**Work instructions:**
Reproduce all the material verbatim, down to the last line.

**Information given:**

· · · ·

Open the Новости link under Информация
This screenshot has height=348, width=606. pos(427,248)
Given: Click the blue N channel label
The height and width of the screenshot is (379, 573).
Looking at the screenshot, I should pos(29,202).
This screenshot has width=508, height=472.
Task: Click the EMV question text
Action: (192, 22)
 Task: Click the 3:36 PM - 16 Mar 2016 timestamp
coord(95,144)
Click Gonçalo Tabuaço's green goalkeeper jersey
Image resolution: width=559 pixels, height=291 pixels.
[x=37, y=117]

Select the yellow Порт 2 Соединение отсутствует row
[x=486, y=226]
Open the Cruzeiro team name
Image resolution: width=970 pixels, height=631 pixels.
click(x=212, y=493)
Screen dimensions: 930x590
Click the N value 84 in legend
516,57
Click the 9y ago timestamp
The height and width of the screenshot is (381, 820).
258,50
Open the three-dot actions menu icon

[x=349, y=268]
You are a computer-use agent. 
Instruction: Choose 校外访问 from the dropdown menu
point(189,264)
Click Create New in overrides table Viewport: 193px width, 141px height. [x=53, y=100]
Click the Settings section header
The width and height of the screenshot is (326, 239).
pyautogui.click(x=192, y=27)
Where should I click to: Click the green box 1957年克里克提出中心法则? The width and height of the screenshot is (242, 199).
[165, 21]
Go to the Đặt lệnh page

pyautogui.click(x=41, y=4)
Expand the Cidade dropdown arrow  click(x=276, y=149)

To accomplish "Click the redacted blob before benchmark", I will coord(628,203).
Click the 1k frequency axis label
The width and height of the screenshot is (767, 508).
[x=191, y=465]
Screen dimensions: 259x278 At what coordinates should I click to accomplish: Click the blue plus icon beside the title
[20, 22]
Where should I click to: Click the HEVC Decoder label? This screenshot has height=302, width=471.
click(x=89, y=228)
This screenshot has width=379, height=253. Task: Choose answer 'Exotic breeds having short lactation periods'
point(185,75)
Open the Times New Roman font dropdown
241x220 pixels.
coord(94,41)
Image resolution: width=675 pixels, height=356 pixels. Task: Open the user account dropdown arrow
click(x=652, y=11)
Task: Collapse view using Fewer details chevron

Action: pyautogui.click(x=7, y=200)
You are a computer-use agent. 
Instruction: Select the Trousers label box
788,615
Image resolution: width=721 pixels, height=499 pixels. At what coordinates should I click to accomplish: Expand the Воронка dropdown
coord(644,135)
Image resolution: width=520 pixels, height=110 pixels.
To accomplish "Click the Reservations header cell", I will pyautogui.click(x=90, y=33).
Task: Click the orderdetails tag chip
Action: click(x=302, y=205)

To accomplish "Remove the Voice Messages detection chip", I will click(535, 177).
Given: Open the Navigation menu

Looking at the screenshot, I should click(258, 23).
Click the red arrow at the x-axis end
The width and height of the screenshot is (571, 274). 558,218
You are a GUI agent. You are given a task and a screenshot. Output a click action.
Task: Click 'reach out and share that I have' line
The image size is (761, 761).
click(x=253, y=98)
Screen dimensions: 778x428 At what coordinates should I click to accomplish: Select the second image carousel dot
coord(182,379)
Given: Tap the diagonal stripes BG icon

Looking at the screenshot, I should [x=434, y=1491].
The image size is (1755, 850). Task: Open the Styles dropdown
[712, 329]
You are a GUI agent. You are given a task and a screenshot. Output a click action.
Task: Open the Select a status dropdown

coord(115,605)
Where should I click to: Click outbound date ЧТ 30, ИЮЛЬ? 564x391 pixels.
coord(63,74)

· · · ·

**Solution for this exercise:**
Open the Новости link under Информация
This screenshot has height=348, width=606. pos(427,248)
Given: Click the blue N channel label
The height and width of the screenshot is (379, 573).
Looking at the screenshot, I should pos(29,202).
This screenshot has width=508, height=472.
Task: Click the EMV question text
Action: (192, 22)
 Task: Click the 3:36 PM - 16 Mar 2016 timestamp
coord(95,144)
Click Gonçalo Tabuaço's green goalkeeper jersey
Image resolution: width=559 pixels, height=291 pixels.
[x=37, y=117]

Select the yellow Порт 2 Соединение отсутствует row
[x=486, y=226]
Open the Cruzeiro team name
Image resolution: width=970 pixels, height=631 pixels.
click(x=212, y=493)
Screen dimensions: 930x590
Click the N value 84 in legend
516,57
Click the 9y ago timestamp
The height and width of the screenshot is (381, 820).
258,50
Open the three-dot actions menu icon

[x=349, y=268]
You are a computer-use agent. 
Instruction: Choose 校外访问 from the dropdown menu
point(189,264)
Click Create New in overrides table Viewport: 193px width, 141px height. [x=53, y=100]
Click the Settings section header
The width and height of the screenshot is (326, 239).
pyautogui.click(x=192, y=27)
Where should I click to: Click the green box 1957年克里克提出中心法则? The width and height of the screenshot is (242, 199).
[165, 21]
Go to the Đặt lệnh page

pyautogui.click(x=41, y=4)
Expand the Cidade dropdown arrow  click(x=276, y=149)

To accomplish "Click the redacted blob before benchmark", I will coord(628,203).
Click the 1k frequency axis label
The width and height of the screenshot is (767, 508).
[x=191, y=465]
Screen dimensions: 259x278 At what coordinates should I click to accomplish: Click the blue plus icon beside the title
[20, 22]
Where should I click to: Click the HEVC Decoder label? This screenshot has height=302, width=471.
click(x=89, y=228)
This screenshot has width=379, height=253. Task: Choose answer 'Exotic breeds having short lactation periods'
point(185,75)
Open the Times New Roman font dropdown
241x220 pixels.
coord(94,41)
Image resolution: width=675 pixels, height=356 pixels. Task: Open the user account dropdown arrow
click(x=652, y=11)
Task: Collapse view using Fewer details chevron

Action: pyautogui.click(x=7, y=200)
You are a computer-use agent. 
Instruction: Select the Trousers label box
788,615
Image resolution: width=721 pixels, height=499 pixels. At what coordinates should I click to accomplish: Expand the Воронка dropdown
coord(644,135)
Image resolution: width=520 pixels, height=110 pixels.
To accomplish "Click the Reservations header cell", I will pyautogui.click(x=90, y=33).
Task: Click the orderdetails tag chip
Action: click(x=302, y=205)

To accomplish "Remove the Voice Messages detection chip", I will click(535, 177).
Given: Open the Navigation menu

Looking at the screenshot, I should click(258, 23).
Click the red arrow at the x-axis end
The width and height of the screenshot is (571, 274). 558,218
You are a GUI agent. You are given a task and a screenshot. Output a click action.
Task: Click 'reach out and share that I have' line
The image size is (761, 761).
click(x=253, y=98)
Screen dimensions: 778x428 At what coordinates should I click to accomplish: Select the second image carousel dot
coord(182,379)
Given: Tap the diagonal stripes BG icon

Looking at the screenshot, I should [x=434, y=1491].
The image size is (1755, 850). Task: Open the Styles dropdown
[712, 329]
You are a GUI agent. You are given a task and a screenshot. Output a click action.
Task: Open the Select a status dropdown

coord(115,605)
Where should I click to: Click outbound date ЧТ 30, ИЮЛЬ? 564x391 pixels.
coord(63,74)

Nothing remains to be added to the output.